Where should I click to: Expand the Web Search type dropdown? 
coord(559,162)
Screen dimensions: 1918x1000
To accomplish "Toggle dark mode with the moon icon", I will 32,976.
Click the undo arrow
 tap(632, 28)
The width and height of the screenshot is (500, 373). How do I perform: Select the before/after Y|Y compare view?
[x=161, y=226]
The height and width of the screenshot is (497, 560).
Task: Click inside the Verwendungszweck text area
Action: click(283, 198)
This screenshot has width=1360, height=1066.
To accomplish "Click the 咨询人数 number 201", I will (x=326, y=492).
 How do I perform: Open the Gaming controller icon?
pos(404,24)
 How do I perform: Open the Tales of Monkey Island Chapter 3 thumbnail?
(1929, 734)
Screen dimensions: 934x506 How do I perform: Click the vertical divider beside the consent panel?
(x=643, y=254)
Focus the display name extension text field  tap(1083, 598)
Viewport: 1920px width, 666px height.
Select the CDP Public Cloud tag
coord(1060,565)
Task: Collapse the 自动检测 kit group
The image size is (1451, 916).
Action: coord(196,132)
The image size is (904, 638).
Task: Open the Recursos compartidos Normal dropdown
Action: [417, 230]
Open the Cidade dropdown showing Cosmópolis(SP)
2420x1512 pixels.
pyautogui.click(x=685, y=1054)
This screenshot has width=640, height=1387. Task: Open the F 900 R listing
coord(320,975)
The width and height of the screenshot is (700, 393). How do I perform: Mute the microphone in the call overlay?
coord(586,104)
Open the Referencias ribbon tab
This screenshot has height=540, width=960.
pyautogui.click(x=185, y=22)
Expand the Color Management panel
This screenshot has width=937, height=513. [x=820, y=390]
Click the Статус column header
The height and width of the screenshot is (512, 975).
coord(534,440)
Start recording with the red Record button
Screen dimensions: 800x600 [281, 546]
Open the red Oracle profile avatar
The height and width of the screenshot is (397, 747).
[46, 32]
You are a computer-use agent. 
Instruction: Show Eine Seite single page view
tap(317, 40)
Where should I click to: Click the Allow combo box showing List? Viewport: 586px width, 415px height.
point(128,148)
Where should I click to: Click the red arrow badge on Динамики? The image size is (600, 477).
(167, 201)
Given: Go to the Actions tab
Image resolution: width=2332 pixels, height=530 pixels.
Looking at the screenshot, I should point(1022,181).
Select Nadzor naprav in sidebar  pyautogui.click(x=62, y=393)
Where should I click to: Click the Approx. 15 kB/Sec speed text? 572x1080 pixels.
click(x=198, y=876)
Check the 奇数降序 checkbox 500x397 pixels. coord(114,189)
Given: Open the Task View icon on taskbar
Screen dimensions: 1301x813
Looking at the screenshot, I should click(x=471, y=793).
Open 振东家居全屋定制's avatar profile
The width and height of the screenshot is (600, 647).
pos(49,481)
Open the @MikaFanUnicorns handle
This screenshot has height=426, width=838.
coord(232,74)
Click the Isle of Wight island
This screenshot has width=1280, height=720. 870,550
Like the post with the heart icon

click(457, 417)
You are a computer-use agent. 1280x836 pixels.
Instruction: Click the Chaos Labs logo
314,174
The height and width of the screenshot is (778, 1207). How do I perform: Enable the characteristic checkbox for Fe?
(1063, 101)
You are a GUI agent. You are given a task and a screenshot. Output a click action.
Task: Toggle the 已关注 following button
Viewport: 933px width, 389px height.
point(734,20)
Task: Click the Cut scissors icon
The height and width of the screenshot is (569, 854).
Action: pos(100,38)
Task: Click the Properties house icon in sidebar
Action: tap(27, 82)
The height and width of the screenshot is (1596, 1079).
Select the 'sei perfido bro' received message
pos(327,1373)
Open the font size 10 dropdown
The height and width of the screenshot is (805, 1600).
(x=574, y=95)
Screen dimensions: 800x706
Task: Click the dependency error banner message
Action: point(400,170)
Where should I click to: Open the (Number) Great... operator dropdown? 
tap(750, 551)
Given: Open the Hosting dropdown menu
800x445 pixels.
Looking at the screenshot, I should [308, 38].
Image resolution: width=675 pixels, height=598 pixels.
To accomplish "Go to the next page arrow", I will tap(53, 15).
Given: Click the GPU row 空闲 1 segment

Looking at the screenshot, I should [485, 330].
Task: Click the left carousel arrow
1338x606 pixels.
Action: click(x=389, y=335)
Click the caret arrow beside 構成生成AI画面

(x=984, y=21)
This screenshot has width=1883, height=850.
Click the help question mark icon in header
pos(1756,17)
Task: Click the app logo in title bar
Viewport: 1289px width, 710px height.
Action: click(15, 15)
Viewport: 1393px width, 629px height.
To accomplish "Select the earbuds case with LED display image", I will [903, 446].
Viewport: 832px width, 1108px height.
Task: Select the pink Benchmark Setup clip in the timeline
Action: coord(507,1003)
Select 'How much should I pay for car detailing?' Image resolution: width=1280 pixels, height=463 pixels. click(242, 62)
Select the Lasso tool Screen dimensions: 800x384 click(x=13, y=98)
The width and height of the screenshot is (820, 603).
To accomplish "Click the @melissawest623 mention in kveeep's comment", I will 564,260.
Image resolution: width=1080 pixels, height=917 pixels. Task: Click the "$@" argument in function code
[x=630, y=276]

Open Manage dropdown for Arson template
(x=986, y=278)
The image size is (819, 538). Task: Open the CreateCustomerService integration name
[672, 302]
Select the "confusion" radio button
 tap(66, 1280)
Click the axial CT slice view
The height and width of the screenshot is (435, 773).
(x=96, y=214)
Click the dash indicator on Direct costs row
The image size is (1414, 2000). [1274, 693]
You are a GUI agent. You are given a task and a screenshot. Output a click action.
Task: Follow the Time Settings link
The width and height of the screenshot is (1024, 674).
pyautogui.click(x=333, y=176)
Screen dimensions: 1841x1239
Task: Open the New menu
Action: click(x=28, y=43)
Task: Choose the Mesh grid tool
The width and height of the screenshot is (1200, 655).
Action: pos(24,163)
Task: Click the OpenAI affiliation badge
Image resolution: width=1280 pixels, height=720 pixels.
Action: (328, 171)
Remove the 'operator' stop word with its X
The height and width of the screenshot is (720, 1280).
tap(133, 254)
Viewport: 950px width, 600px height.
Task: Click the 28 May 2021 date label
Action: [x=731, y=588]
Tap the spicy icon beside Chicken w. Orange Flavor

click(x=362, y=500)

• • • • • • •

■ Your assignment ■
Go through the data and copy every line that includes "agent".

■ Exercise answer ■
You are a computer-use agent. 
You are a computer-use agent. 1280x836 pixels.
You are a GUI agent. You are given a task and a screenshot. Output a click action.
You are a GUI agent. You are given a task and a screenshot. Output a click action.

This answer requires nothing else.